What will the peak look like for COVID-19 in the U.S.? And when will it occur?
“Those are hard questions to answer,” says Caitlin Rivers, PhD, MPH, a senior associate in the Johns Hopkins Center for Health Security and an assistant professor in Environmental Health and Engineering at the Bloomberg School. “We usually don’t know that we’ve reached the peak until we’re past it. And at this point, we don’t know what the next day will bring,” she says.
Rivers points out that measures meant to stem transmission in the U.S., such as school closures and recommendations for social distancing, were only relatively recently put into place. If those interventions do what they’re supposed to, then the number of new cases should gradually slow and then stop as they have in other hard-hit locations. For example, in Hubei, China—the province where the disease was first identified and spread like wildfire before the government instituted a strict lockdown—new cases have slowed to a trickle in the past week.
But it may be much harder to impose that kind of lockdown across the U.S., where personal freedom is part of the culture, says Shaun Truelove, PhD, MPH, an assistant scientist in International Health. Spotty implementation of largely unenforceable interventions across different states make predicting when the peak will occur more difficult; so does the paucity of data available on the actual rate of newly diagnosed cases due to limited testing. “We are probably only catching a small fraction of those who are sick, making it a challenge to predict what will happen next,” he says.
With such sparse data, statistical models used to forecast the path of other infectious diseases is only partly useful here, explains Thomas McAndrew, PhD, a postdoctoral fellow in the Department of Biostatistics at the University of Massachusetts at Amherst. That’s why he and his mentor, associate professor of Biostatistics Nicholas Reich, PhD, recently started sending out weekly forecasting surveys to a variety of COVID-19 experts with different backgrounds: infectious disease modelers, physicians in the field, epidemiologists, and others.
Right now, he says, these experts are predicting a peak in the number of hospitalizations in May, with a strong possibility of a second peak sometime this fall.

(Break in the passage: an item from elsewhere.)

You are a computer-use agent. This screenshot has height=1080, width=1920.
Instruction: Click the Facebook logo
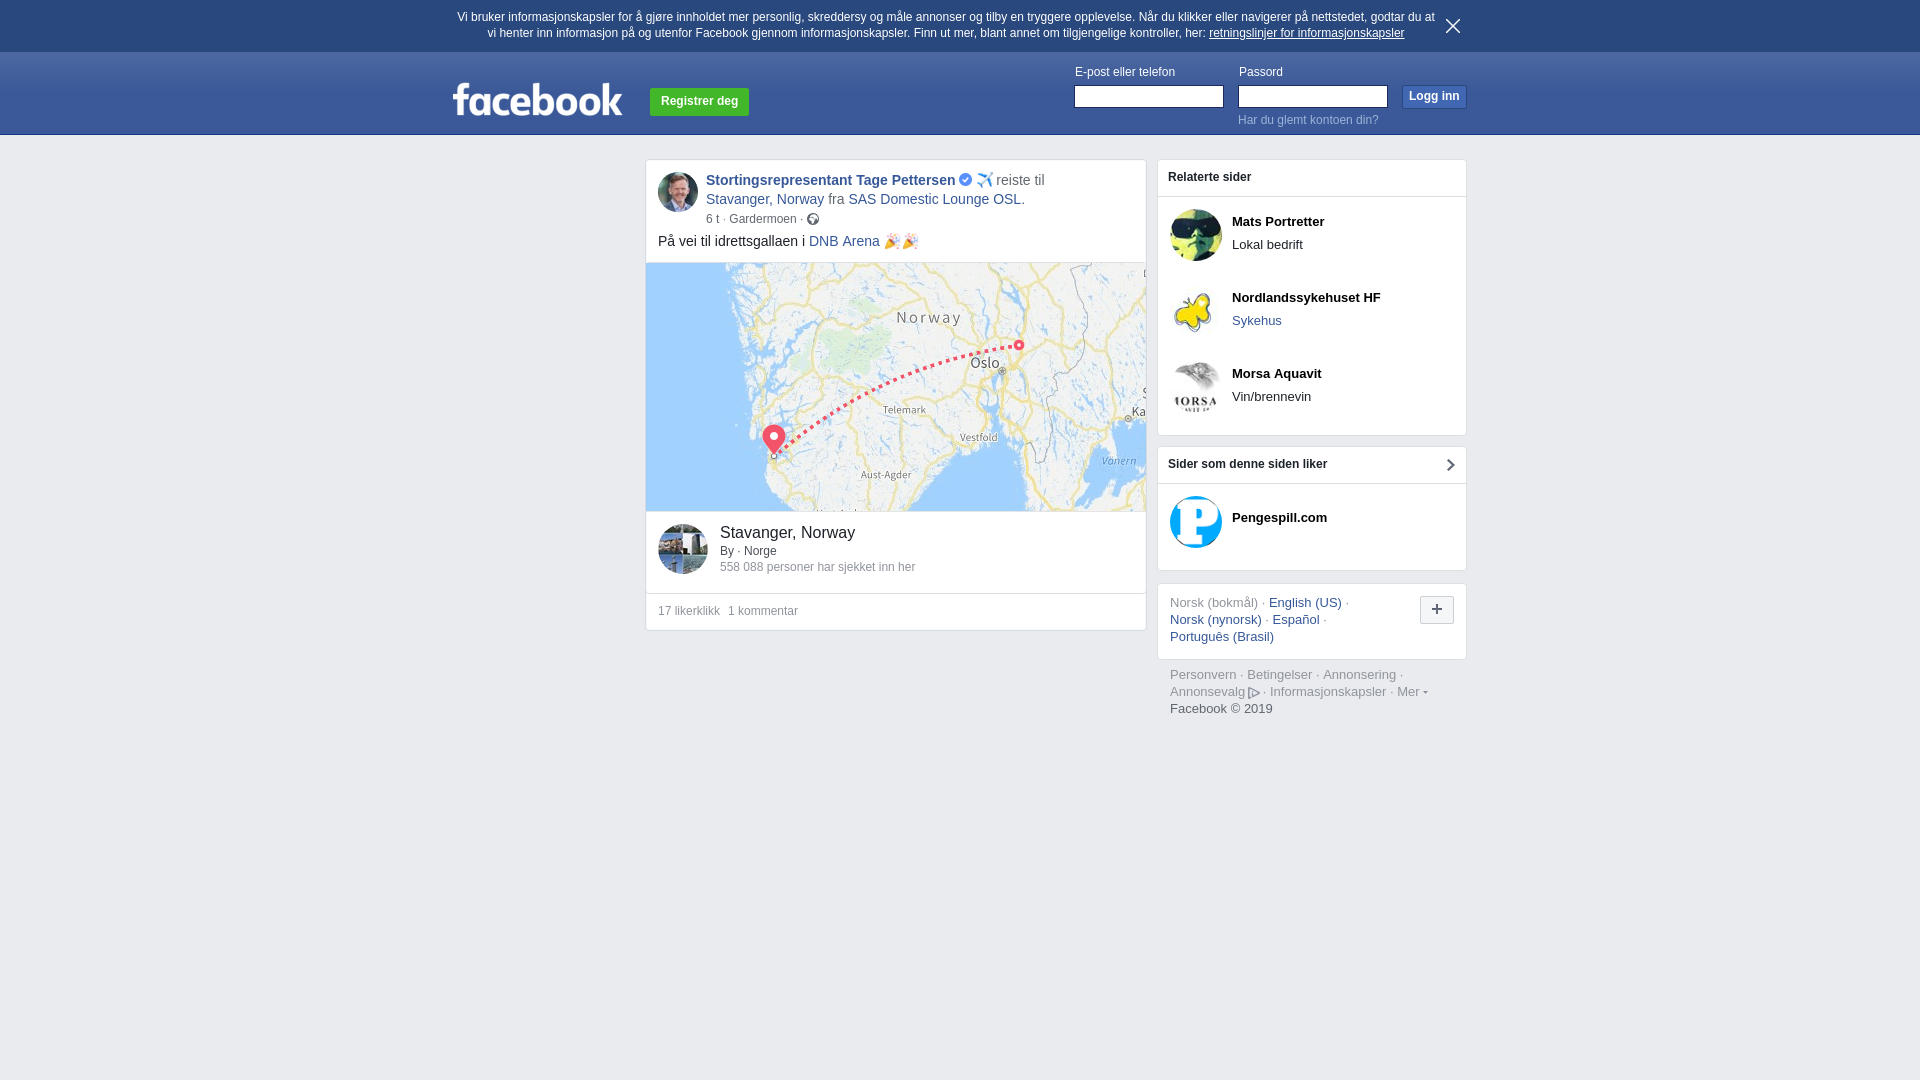pyautogui.click(x=537, y=99)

Justin Lessler, associate professor in Epidemiology at the Bloomberg School, says that whenever the peak actually occurs, we’re likely to see increasingly more of what’s already occurring: overstressed health care systems short of beds and personal protective equipment that put all patients—not just those infected with the virus—at risk.
“Right now, we’re aiming for a completely different scenario than the two peaks presented in that social media graph,” he says. “We’re aiming to knock it down altogether.”